Goal of the exercise: In the data below, count every line that holds the string "Task" and reply with the number alone.

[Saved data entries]
++++++
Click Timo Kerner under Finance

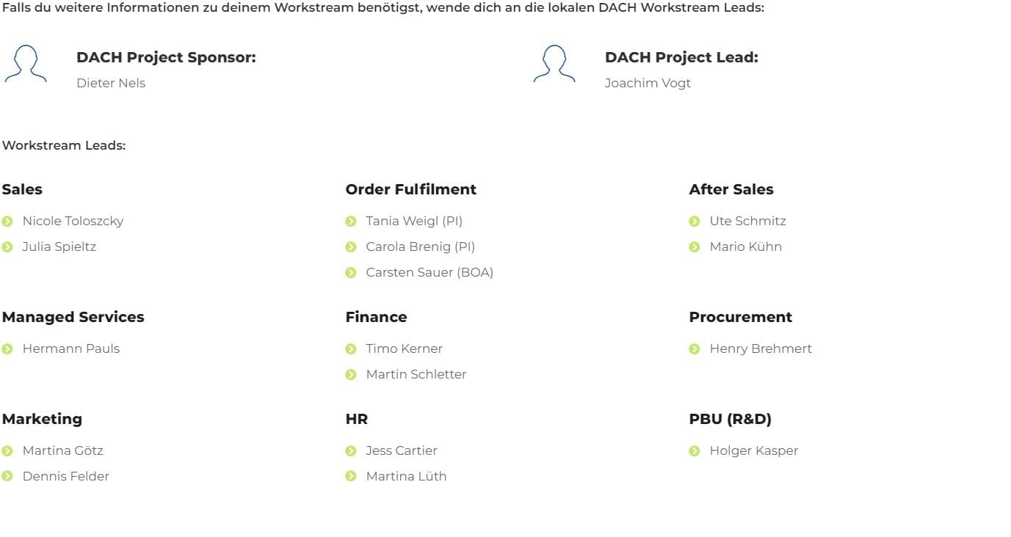(x=405, y=348)
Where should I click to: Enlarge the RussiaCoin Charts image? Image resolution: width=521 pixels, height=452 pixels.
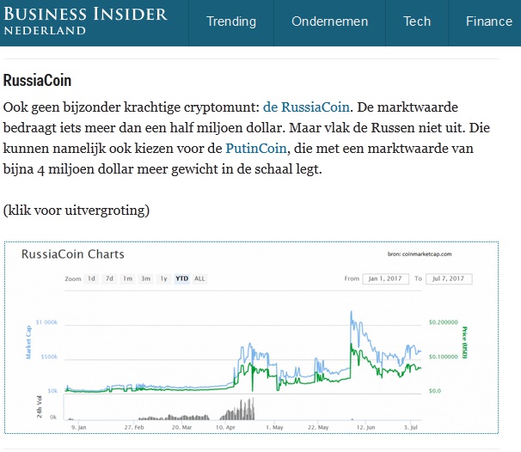pos(251,338)
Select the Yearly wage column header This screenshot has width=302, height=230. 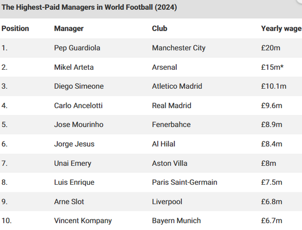click(281, 28)
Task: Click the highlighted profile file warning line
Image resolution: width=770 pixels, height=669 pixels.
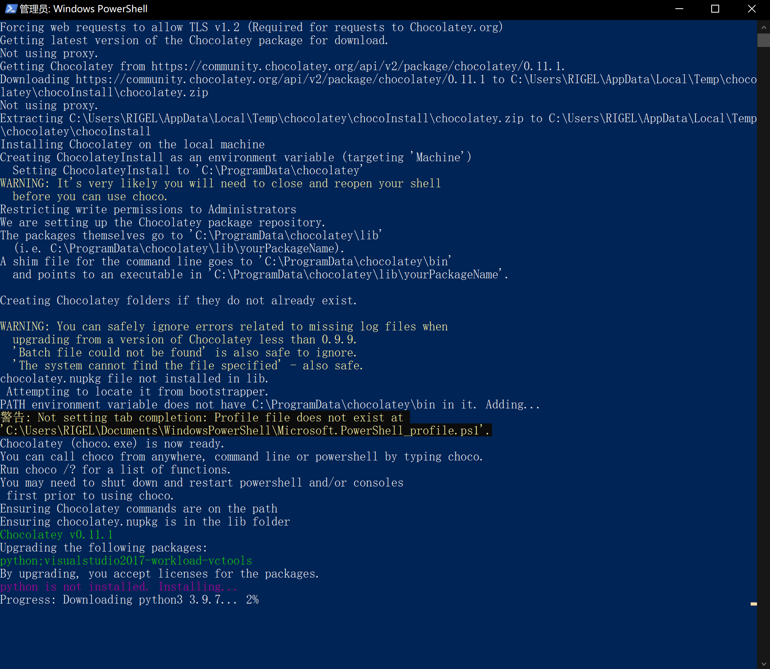Action: (x=205, y=417)
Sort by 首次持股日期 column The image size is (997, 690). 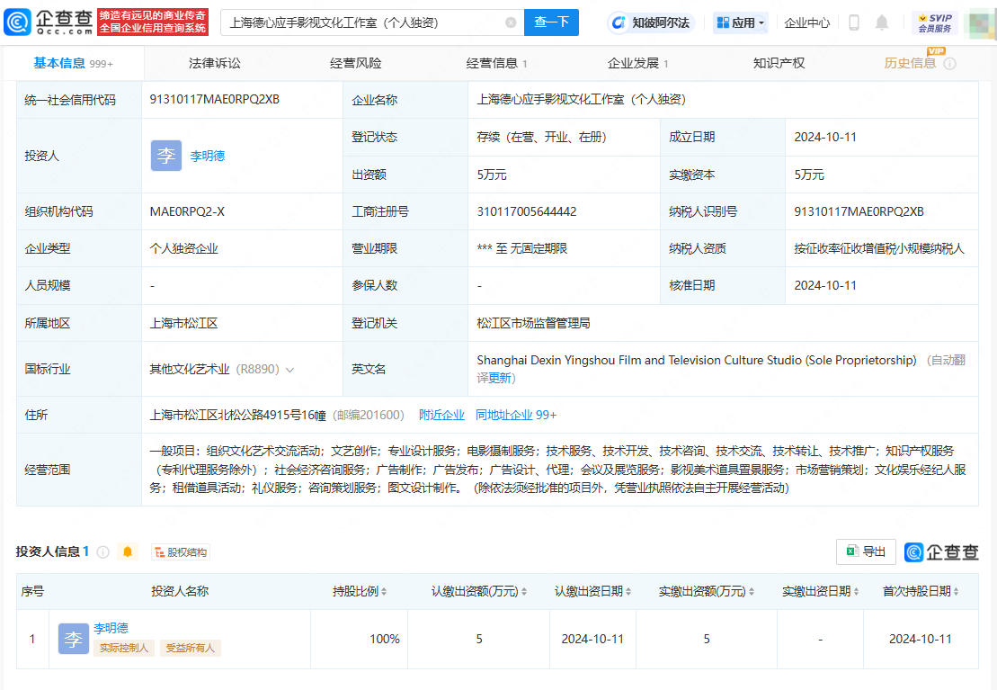pos(921,591)
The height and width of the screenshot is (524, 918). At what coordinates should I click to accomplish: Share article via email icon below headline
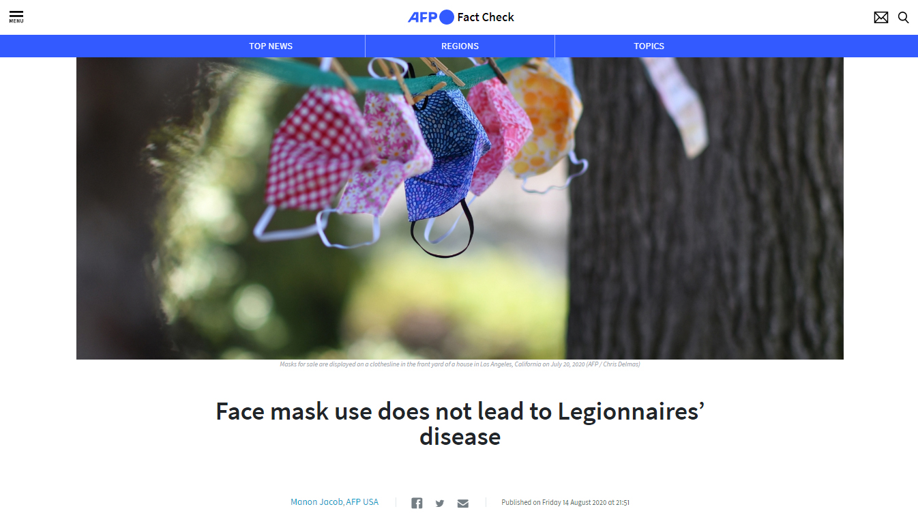tap(463, 504)
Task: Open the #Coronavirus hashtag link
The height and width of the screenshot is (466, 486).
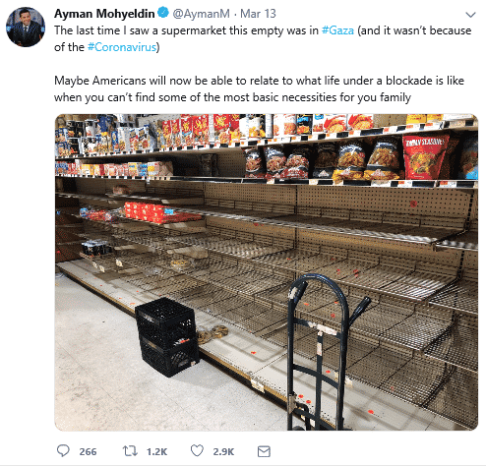Action: pos(122,47)
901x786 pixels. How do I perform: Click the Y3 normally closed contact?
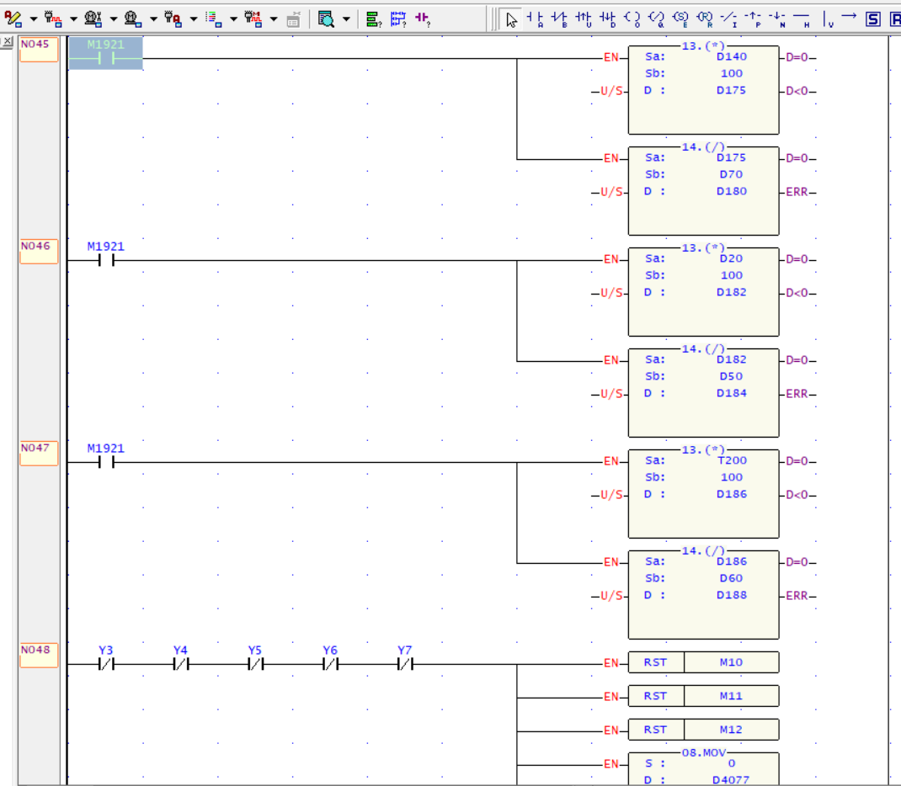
++++++
Reply: 2